[dropcap]P[/dropcap]ara intentar entender a este país que recibe a los 20 (o un poco más) responsables máximos de la desdicha mundial, aunque desde el lugar de las 20 naciones más pobres y lacayas del orbe, podemos graficarlo en aquellos que se sensibilizan por las lágrimas de cartera de cocodrilo de Mauricio Macri. Como si un tipo como él, explotador, hambreador, oligarca, sufijo de este último término, histriónico y clasista no llorara como otros de su grey o especie.
Un llanto que tiene una escala de valores antagónica a la nuestra. Un llanto que merecería no más que una sonrisa sarcástica de nuestra parte. Un llanto en llanta. Un llanto que solamente debería por derecho y derecha propios conmover a los dinosaurios y a la comunidad del Gran Hermano, de George Orwell. Un llanto de Colón y su teatro y no de comunidades originarias. Un llanto que no es por Santiago Maldonado, ni por Rafael Nahuel, ni por los despojados por él y de siempre. Un llanto de puesta en escena berreta y filonacionalista, para llorarla en un palco con perfume francés, una malteada de chocolate, una flema británica, una cerveza alemana y una bandeja de sushi.

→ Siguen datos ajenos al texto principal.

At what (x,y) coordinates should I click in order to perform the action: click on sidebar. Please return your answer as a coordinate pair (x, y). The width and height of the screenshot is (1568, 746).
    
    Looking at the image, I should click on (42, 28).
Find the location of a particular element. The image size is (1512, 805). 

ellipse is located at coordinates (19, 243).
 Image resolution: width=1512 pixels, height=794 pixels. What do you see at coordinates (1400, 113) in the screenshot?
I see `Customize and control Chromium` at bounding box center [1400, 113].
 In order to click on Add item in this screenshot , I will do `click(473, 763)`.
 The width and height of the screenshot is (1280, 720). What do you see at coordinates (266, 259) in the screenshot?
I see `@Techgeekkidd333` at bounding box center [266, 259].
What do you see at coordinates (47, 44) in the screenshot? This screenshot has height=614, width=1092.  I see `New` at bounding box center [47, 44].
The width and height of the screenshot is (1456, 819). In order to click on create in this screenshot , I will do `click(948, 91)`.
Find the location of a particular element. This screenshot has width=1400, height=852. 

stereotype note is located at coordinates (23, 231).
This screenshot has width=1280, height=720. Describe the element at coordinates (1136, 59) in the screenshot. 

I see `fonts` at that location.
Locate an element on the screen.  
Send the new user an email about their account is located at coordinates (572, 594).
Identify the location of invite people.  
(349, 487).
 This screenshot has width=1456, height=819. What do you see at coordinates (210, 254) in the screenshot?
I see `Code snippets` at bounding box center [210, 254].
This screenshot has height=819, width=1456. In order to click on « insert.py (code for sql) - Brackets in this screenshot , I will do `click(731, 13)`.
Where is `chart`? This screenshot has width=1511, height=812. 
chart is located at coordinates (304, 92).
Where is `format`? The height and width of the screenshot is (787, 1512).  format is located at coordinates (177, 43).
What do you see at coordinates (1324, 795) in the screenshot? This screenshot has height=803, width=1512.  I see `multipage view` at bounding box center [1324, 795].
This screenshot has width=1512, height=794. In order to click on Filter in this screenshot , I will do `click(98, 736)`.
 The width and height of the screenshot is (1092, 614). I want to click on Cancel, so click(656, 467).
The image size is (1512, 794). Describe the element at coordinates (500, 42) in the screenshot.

Un llanto con lágrimas parecidas a las nuestras, a las de todos, pero que jamás poseerán la connotación de ésas que podemos dejar perdidas en cualquier mesa de bar, sin cámaras ni interlocutores de por medio, o que viajan en cualquier manuscrito redactado en una madrugada desolada.
Vamos, quiero decir, simplemente, entonces, que este país es un llanto o mueve a él permanentemente. Pero de lágrimas ajenas que son inundaciones que nos llevan nuestra penúltima posibilidad de ser libres y propios. Somos no ya una contradicción, sino una aporía. Una verdadera y acomplejada aporía.